Why SpaceX's Starship rocket matters even after self-destruction
The rocket could lower the costs of sending cargo into space.
About three minutes after SpaceX's Starship rocket launched Thursday morning, the boosters failed to separate, and it was forced to self-destruct.
Despite not going according to plan, SpaceX said it was still a successful first part of the mission, and CEO Elon Musk congratulated the team.
When Starship is eventually perfected, here's why the world's largest rocket will be so extraordinary:
Starship is designed to carry passengers to the moon and Mars as part of NASA's Artemis program, and eventually will take 100 people on long-duration, interplanetary flights.
In fact, Starship will be so cost-effective, it will eventually be able to deliver about 100 tons of cargo to any planet in the solar system, such as Mars, for as little as $50 million.
For comparison, the Space Shuttle, a reusable spacecraft system that NASA retired in 2011, cost $1.5 billion to lift only about one-quarter of what Starship will, and only into low Earth orbit.
Additionally, Starship will be reusable, meaning rapid turnaround and relaunch cycles. Eventually, multiple versions of the spacecraft could put 1 million tons of cargo into space in a year.
At that rate, launch costs would decrease roughly 100 times from what they are now and could even result in daily launches. That would mean launch costs could be driven down to about $23 a pound, making cost no longer a significant barrier of getting to space.
In the past, science has been limited to what can be flown into space because of launch size and weight restrictions. The massive size and power of Starship will make humans visiting the moon and Mars not only possible but financially sustainable, even for those who aren't among the very rich.
This could eventually lead to space tourism, with people paying money to visit hotels in space for the same cost as a plane ticket to Europe. Space experiments will be so inexpensive that a high school science class could design, build and send to space its own experiments.
The ability of Starship to take heavy loads, inexpensively, into space will open up not just the ability to colonize other planets, but it will create new opportunities for communications and Earth observation by taking tens of thousands of satellites into space for minimal cost. The number and types of satellites in orbit will no longer be limited by launch costs or the cargo bay of the rocket, often a big deterrent.
For those back on Earth, it will mean access to services like hyper-localized weather prediction, or crop health and yield affected by disease or drought before it becomes a problem. And video communication will be available anywhere on Earth for almost no cost.
On a macro level, this could also result in better earthquake prediction, air traffic control completely done from space, and navigation aids much better than today's GPS.

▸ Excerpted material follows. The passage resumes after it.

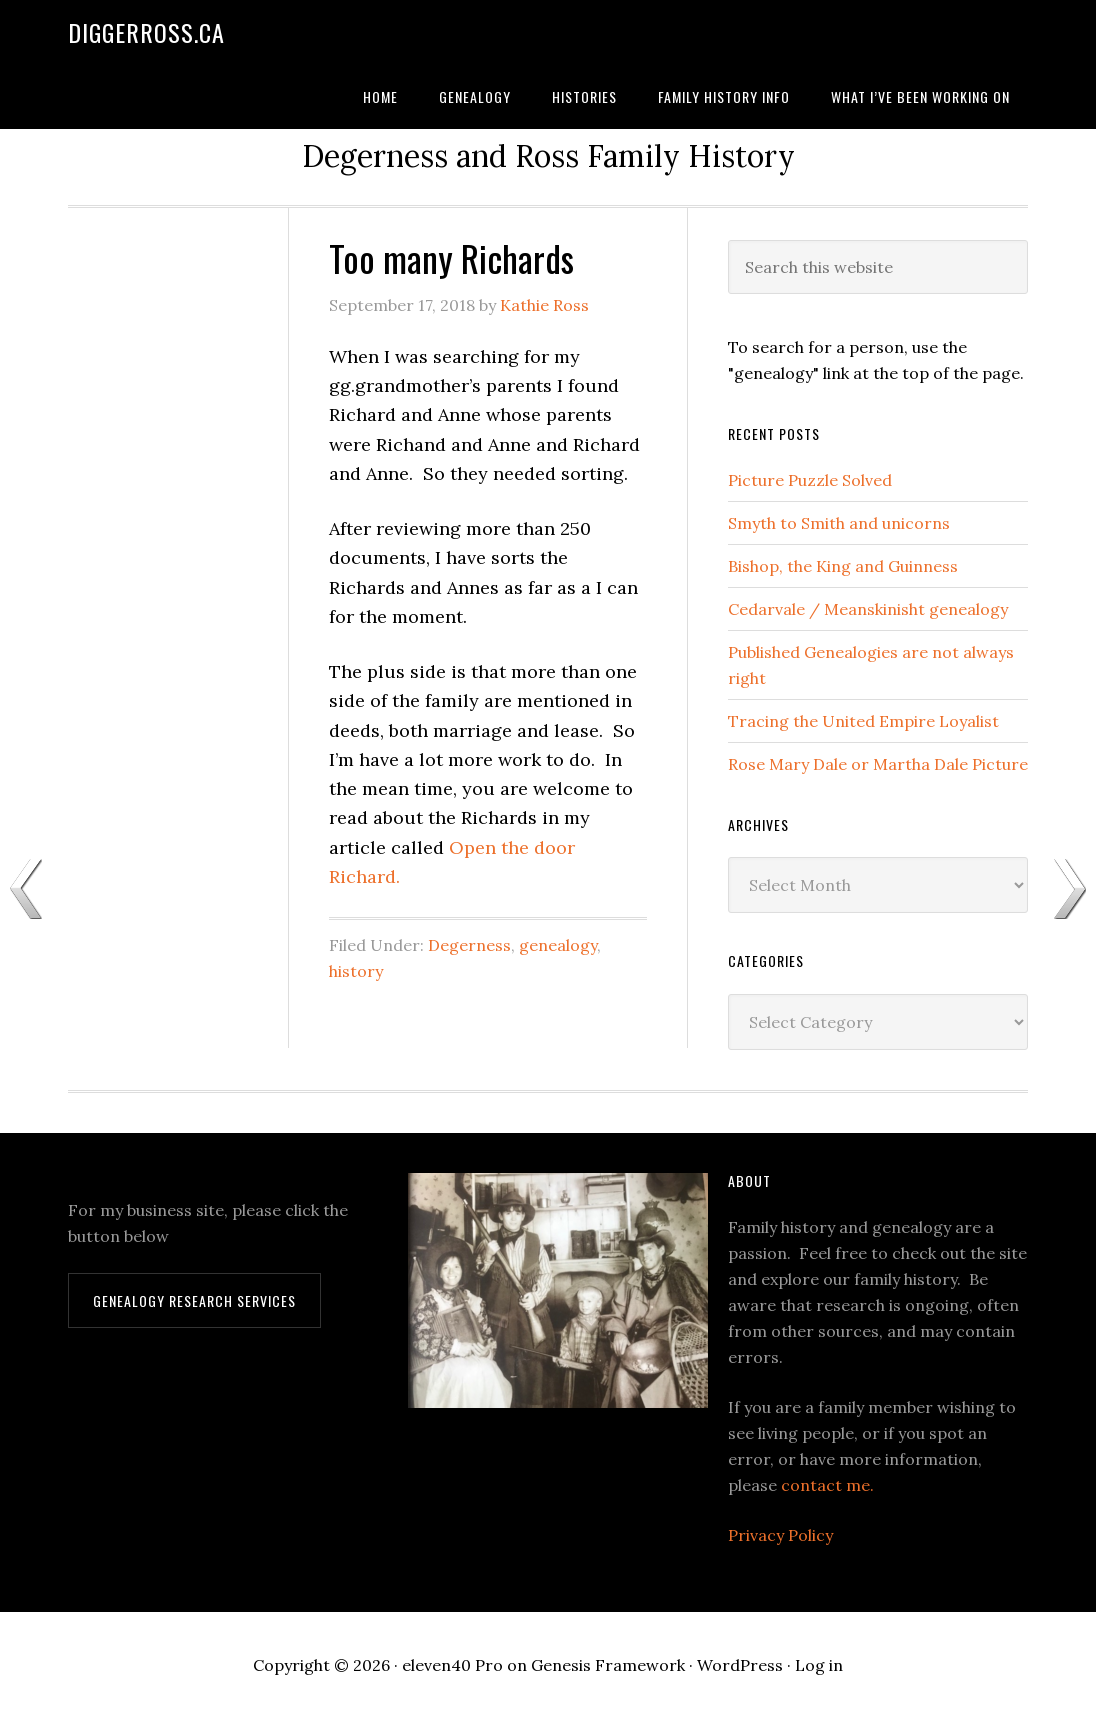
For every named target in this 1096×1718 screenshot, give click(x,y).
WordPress (740, 1665)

However, many of these ambitions are still several years away, so why does Starship matter now?
Because space is hard and requires failure to reach success. Today's launch will pave the way to eventual success that creates one of the most important scientific advances in the history of human civilization.
As Dr. Jennifer Heldmann, a research scientist at NASA, noted, "The SpaceX Starship system fundamentally changes the paradigm for NASA science, technology development and testing, and human exploration of space."